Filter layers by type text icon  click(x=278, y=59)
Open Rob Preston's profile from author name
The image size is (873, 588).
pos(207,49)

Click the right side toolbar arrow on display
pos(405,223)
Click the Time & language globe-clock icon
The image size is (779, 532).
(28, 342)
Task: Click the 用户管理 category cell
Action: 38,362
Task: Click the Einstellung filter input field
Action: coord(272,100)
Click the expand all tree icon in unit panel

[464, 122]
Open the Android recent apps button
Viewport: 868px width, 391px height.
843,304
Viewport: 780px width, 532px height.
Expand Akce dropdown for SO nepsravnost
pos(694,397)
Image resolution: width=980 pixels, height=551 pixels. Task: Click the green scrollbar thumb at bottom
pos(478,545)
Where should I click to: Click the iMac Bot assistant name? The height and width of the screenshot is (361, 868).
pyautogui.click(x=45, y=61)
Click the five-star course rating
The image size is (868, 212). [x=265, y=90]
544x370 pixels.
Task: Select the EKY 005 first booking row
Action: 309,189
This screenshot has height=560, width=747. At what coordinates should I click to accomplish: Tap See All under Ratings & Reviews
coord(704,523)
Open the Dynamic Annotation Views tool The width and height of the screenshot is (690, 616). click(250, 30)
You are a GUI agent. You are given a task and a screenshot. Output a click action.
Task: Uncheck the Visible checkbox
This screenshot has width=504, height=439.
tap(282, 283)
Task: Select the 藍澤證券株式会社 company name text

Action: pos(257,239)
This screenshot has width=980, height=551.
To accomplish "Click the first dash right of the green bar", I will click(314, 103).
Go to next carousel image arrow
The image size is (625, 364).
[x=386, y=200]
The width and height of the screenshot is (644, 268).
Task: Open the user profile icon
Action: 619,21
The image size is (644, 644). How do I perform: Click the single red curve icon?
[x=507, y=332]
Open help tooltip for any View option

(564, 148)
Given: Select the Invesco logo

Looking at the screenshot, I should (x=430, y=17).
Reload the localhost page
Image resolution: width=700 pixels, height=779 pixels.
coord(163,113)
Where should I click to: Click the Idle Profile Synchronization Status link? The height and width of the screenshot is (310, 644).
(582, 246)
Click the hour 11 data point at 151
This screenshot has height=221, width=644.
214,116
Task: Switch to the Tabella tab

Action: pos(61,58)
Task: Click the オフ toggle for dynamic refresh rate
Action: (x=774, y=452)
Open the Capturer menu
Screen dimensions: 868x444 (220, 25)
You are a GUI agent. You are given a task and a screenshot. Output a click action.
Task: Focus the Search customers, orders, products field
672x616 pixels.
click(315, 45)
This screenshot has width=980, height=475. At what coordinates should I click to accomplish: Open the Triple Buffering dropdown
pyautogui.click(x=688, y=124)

..............................

Give back exactly the lines from the first line of the records through the line holding "Click the Time & language globe-clock icon", including both of those lines and leaving out all others.

Filter layers by type text icon  click(x=278, y=59)
Open Rob Preston's profile from author name
The image size is (873, 588).
pos(207,49)

Click the right side toolbar arrow on display
pos(405,223)
Click the Time & language globe-clock icon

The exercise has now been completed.